[Data excerpts]

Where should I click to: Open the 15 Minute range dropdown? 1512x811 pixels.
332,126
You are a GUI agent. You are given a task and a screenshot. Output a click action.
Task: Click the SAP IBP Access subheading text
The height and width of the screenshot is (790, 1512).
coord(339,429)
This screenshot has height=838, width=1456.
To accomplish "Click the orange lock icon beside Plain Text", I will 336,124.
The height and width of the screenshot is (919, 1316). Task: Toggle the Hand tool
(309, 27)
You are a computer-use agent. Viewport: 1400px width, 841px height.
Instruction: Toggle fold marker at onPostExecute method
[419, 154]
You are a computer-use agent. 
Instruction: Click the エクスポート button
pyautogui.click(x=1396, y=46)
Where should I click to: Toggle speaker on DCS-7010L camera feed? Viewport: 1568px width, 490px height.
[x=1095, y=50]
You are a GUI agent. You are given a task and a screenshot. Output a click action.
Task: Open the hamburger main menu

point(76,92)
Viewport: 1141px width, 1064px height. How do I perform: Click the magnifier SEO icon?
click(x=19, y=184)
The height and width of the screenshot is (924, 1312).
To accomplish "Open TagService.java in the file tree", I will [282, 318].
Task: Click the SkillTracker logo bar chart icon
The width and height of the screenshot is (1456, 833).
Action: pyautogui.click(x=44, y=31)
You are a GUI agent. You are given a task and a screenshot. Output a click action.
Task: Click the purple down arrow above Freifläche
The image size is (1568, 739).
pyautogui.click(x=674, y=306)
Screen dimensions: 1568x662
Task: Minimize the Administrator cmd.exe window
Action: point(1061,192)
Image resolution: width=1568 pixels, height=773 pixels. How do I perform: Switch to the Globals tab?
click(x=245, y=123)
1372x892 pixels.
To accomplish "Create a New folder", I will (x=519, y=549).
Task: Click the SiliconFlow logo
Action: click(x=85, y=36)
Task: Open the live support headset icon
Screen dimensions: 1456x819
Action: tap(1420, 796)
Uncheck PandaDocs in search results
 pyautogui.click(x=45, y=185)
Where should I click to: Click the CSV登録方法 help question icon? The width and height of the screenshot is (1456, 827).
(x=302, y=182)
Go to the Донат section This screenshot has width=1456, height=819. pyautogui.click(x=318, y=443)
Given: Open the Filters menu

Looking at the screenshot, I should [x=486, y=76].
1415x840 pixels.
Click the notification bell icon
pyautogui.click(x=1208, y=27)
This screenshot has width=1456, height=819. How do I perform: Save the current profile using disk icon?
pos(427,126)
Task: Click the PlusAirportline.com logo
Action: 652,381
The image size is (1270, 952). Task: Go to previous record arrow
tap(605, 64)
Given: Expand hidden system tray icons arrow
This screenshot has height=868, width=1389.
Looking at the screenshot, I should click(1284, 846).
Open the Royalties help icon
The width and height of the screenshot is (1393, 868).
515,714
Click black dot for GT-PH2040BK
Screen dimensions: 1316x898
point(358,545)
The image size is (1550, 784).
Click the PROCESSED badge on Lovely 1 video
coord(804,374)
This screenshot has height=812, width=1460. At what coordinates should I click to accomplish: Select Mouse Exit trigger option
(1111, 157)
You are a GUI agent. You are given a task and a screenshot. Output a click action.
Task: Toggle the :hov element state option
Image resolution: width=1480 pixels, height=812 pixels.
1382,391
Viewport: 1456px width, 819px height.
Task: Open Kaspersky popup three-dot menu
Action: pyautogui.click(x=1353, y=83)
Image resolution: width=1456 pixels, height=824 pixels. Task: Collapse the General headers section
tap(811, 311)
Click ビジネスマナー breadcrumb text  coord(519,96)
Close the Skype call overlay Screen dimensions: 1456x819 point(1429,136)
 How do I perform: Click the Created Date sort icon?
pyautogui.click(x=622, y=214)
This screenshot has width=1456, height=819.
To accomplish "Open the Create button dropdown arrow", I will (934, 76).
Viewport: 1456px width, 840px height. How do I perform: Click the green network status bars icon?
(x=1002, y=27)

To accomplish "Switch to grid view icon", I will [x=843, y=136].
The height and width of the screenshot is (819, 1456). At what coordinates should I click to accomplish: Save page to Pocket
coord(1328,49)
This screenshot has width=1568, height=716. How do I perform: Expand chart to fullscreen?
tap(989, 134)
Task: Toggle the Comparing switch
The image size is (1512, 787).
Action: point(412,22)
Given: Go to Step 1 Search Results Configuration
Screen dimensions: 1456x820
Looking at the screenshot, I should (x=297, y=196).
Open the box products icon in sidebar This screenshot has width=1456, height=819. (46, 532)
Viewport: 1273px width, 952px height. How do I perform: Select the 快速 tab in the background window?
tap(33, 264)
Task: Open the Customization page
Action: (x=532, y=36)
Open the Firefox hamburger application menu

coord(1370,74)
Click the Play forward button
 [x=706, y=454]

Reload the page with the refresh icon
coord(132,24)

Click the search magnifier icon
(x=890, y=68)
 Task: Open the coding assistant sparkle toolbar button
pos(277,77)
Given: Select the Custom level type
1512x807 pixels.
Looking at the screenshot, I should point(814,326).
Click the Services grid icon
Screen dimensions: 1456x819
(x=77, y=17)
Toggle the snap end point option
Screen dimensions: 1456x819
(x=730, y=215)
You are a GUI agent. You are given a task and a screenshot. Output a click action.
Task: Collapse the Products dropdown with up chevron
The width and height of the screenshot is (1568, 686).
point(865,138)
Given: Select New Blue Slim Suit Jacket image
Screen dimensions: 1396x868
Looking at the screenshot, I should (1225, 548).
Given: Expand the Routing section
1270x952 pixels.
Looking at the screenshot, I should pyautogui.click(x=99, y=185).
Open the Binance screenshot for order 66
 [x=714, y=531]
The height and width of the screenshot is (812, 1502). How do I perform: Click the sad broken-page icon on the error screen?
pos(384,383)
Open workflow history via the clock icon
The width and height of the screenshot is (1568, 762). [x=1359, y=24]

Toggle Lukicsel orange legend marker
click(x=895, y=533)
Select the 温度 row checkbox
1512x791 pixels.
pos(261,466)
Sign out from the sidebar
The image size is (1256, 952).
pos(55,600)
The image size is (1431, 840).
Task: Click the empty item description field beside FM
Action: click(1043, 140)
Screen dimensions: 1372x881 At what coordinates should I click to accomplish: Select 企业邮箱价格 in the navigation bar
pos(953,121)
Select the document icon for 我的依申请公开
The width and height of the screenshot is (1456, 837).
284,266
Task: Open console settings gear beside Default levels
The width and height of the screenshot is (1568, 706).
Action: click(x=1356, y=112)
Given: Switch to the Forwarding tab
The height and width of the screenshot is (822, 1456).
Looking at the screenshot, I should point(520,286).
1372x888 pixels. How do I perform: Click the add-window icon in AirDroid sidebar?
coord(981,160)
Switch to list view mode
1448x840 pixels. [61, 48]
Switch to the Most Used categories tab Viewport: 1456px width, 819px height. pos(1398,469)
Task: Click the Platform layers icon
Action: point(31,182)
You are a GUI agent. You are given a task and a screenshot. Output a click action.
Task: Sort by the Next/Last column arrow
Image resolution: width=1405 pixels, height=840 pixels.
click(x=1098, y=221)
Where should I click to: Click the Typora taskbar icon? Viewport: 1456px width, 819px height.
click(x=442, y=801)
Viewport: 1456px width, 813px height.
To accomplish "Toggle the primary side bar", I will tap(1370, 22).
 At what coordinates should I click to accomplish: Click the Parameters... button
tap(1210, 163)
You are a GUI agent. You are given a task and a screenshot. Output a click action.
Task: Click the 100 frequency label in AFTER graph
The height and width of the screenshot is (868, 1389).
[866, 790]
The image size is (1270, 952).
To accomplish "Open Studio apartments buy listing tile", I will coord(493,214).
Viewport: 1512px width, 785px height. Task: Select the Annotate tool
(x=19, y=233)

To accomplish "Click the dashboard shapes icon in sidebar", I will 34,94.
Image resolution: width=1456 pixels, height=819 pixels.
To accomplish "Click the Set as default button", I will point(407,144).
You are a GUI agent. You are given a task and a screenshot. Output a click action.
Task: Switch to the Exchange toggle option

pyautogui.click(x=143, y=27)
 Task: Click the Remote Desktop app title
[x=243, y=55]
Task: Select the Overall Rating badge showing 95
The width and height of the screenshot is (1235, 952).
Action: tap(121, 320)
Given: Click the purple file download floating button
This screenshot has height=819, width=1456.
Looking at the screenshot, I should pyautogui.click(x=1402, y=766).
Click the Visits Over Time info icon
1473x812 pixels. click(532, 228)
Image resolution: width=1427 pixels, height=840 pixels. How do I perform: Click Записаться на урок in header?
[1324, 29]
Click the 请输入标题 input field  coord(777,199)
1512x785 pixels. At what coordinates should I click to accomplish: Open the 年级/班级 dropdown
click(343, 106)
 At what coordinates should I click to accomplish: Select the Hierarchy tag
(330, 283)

WHAT THE TASK ASKS:
Scan the data, and report each line that uses the word "purple".

ANSWER AREA:
Task: Click the purple down arrow above Freifläche
Given: Click the purple file download floating button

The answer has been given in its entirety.